TAC for NERC CIP and IEC 62443
How TAC delivers the technical access control, authentication, monitoring, and audit requirements of NERC CIP and IEC 62443 — for the systems that command your OT environment.
Note: This guide describes how TAC’s technical capabilities map to NERC CIP and IEC 62443 controls for the systems and access paths into your OT environment — HMIs, SCADA servers, engineering workstations, historians, and remote-access tools. Full compliance with either framework requires an end-to-end OT security program including organizational policies, asset inventory, change management, training, and physical security outside the scope of any access control platform. TAC addresses the electronic access control, authentication, monitoring, and audit layer; not the program, asset management, or physical security layers.
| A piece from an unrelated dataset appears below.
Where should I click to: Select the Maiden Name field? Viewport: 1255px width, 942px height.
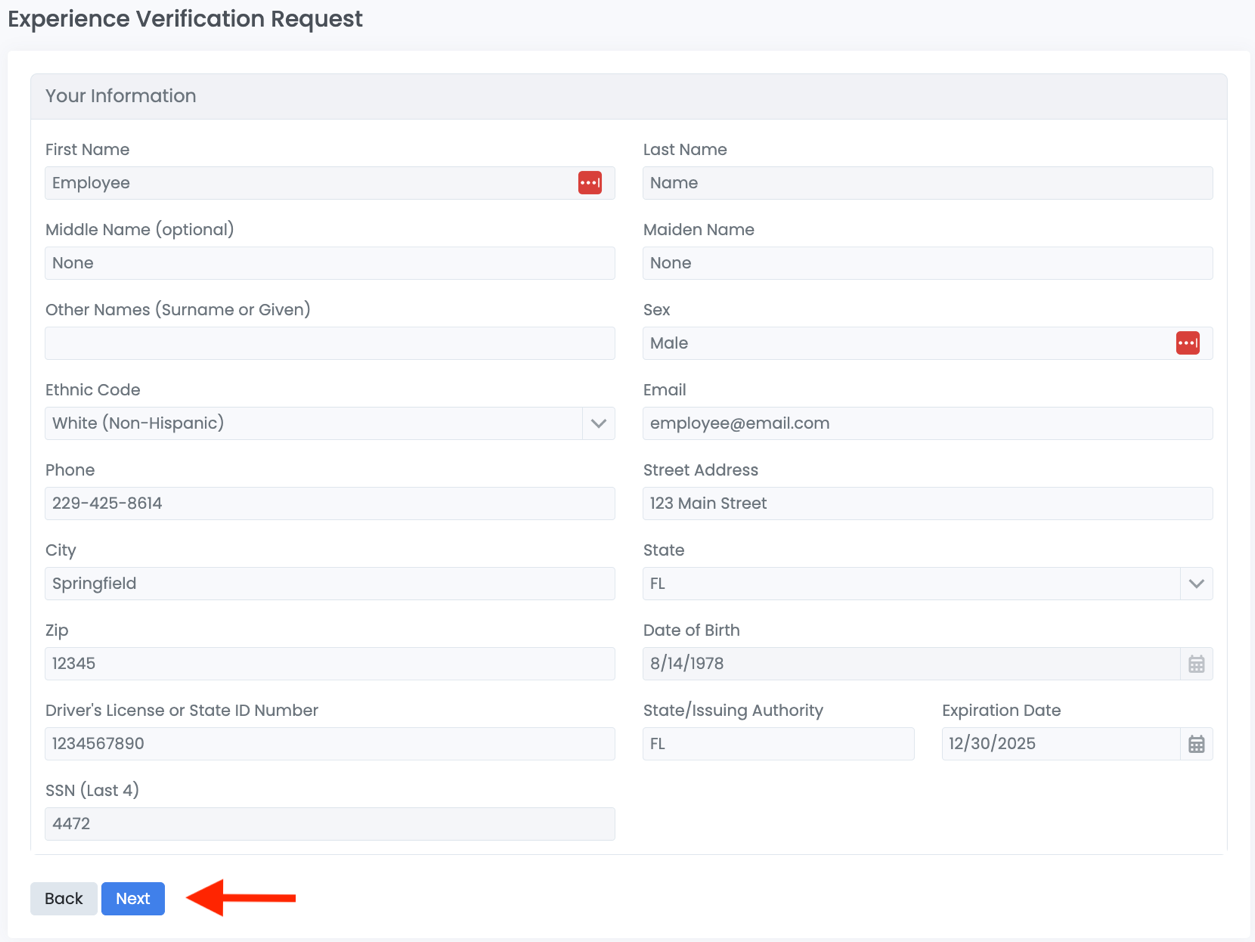pyautogui.click(x=928, y=263)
Why access control sits at the center of both frameworks
NERC CIP and IEC 62443 use different language and address different industries, but both frameworks reach the same conclusion about OT security: the most consequential controls are at the boundary between IT and OT, not on the OT devices themselves. NERC CIP-005 calls it the Electronic Security Perimeter. IEC 62443 calls it zones and conduits. The principle is identical — define the boundary, control what crosses it, log every crossing.
Both frameworks also expect strong authentication and access management for the humans and systems that reach OT — engineers, vendors, contractors, IT administrators. NERC CIP-007 specifies system security management including account and password controls. IEC 62443 requires identification, authentication, and use control across every level. These are access control problems, not endpoint problems.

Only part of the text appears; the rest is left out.